* Directions:
A. Could you extract everything from "Neither Menendez nor" down to "federal corruption investigation." in the article on Senator Menendez's legal defense spending, copying it word for word?
B. Can you sum up the article on Senator Menendez's legal defense spending in two sentences?

* Excerpt to read:
Sen. Menendez Spent $258K on Legal Defense in Last 3 Months

Sen. Robert Menendez has spent more than $250,000 on his legal defense in the last three months, according to filings made public Tuesday.

The Robert Menendez Legal Expense Trust reported to the Internal Revenue Service that the senator had taken in $308,000 in new contributions to help pay for his legal team and that $258,387 in expenditures had been made.

This new filing means that the New Jersey Democrat has raised $700,000 for his legal defense. He announced previously that he had incurred more than $400,000 in legal bills. 

Neither Menendez nor his legal team had any comment on the filings.

The senator has not been charged with any wrongdoing but he has been the focus of an ongoing federal corruption investigation.

Questions include whether the senator had tried to improperly influence a Medicare-related investigation into a Florida eye doctor friend who is also a leading Menendez fundraiser. Investigators have also been looking into what role the senator may have played in trying to help that doctor secure a port security contract in the Dominican Republic.

* Data under study:
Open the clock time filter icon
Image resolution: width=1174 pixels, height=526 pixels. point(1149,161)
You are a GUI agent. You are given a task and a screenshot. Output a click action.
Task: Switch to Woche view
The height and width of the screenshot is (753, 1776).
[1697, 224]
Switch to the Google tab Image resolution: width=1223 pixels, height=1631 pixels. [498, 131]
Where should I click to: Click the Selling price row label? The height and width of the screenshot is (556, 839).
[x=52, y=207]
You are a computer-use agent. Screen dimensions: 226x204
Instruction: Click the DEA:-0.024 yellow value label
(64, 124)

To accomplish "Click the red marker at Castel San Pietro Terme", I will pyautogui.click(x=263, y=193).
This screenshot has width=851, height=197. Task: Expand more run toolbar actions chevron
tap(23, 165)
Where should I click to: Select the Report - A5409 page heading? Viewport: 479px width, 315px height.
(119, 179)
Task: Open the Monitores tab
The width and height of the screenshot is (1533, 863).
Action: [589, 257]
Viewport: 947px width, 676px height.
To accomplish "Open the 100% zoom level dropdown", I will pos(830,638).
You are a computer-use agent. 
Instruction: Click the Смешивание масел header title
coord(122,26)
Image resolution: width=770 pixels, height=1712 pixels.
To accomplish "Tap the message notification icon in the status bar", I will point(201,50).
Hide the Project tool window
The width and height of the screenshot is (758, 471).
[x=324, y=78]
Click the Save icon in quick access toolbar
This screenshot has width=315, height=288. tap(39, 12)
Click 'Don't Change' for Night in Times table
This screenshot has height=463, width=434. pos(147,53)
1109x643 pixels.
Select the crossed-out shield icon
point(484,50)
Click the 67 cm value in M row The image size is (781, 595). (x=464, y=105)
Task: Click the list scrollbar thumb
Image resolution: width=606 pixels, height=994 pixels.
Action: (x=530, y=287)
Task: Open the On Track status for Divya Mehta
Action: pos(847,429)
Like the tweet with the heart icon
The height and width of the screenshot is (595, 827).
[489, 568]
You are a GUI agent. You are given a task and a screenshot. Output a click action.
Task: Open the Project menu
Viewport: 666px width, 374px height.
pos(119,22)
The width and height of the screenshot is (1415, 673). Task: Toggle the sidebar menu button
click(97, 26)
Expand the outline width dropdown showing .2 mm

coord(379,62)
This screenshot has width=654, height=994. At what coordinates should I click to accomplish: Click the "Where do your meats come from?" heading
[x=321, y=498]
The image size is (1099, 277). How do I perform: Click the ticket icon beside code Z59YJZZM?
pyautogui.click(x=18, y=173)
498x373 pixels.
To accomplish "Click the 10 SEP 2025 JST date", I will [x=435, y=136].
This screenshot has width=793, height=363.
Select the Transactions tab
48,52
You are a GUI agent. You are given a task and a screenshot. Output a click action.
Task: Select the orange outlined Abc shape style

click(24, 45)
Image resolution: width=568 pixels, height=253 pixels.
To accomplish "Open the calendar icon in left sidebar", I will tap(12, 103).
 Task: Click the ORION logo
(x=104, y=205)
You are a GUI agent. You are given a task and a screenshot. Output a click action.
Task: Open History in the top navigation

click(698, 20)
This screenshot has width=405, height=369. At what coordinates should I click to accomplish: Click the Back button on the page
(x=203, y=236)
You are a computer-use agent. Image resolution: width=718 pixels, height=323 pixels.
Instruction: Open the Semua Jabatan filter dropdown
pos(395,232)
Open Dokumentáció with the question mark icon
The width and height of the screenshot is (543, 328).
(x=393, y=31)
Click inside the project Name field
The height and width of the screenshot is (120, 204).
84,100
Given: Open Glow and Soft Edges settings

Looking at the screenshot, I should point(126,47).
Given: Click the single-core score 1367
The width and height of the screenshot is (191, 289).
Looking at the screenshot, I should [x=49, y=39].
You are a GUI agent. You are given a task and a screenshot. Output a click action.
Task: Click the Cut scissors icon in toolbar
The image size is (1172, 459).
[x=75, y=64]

* Written responses:
A.
Neither Menendez nor his legal team had any comment on the filings.

The senator has not been charged with any wrongdoing but he has been the focus of an ongoing federal corruption investigation.

B. According to filings made public Tuesday, Sen. Robert Menendez, a New Jersey Democrat, took in $308,000 in new contributions and spent $258,387 on his legal defense in the last three months, bringing the total he has raised for his defense to $700,000. He has not been charged with any wrongdoing but is the focus of an ongoing federal corruption investigation, including whether he tried to improperly influence a Medicare-related investigation into a Florida eye doctor friend who is also a leading Menendez fundraiser.